• Tâche à réaliser: D’après le texte sur la mémoire officielle française, combien d’habitants les troupes SS ont-elles massacrés à Oradour-sur-Glane le 10 juin 1944 ?

• Texte fourni:

══════════════════════════════

L’histoire, dit-on, est écrite par les vainqueurs. Mais en France, elle est surtout écrite à sens unique. D’un côté, la commémoration des massacres nazis est érigée en devoir sacré ; de l’autre, les crimes de la colonisation, pourtant tout aussi barbares, sont passés sous silence. La mémoire officielle française fonctionne à double vitesse : La France refuse d’oublier Oradour-sur-Glane mais évite de parler de Ghar Ouchettouh (la grotte Ouchettouh près de Batna) et des enfumades du Dahra.
La France sacralise la mémoire de ses propres souffrances tout en occultant celles qu’elle a infligées à d’autres. Ce deux poids, deux mesures n’est pas un simple oubli. Il traduit une fuite en avant, une incapacité à assumer une vérité historique qui dérange : celle d’un État qui, tout en dénonçant les crimes contre l’humanité, les a lui-même commis à grande échelle durant la colonisation.
Oradour-sur-Glane : Une mémoire incontestable

Le 10 juin 1944, les troupes SS de la division Das Reich encerclent le village d’Oradour-sur-Glane, dans le Limousin. En représailles à des actions de la Résistance, elles massacrent 643 habitants, brûlant femmes et enfants vivants dans l’église et exécutant les hommes dans des granges avant d’incendier le village.
Ce massacre, parmi les plus atroces commis par l’occupant nazi en France, est aujourd’hui commémoré chaque année. Le village en ruines est conservé en l’état, sanctuarisé comme un témoignage impérissable de la barbarie. Les présidents français y défilent régulièrement, affirmant que « la France n’oubliera jamais ».

══════════════════════════════

• Contenu des données:

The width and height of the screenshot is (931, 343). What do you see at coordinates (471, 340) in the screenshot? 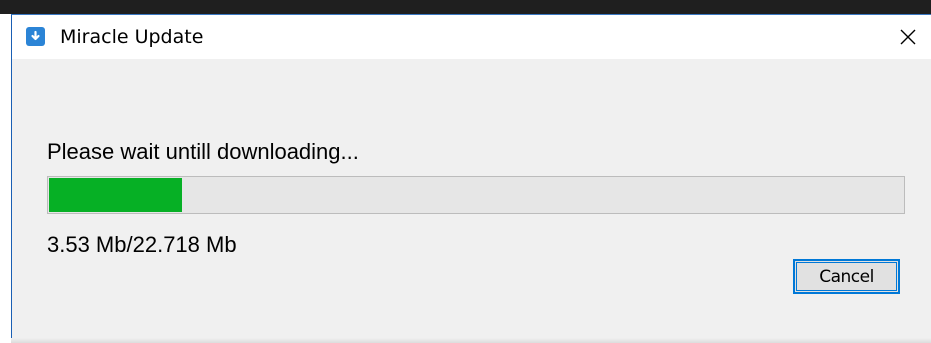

══════════════════════════════

• Résultat: 643 habitants.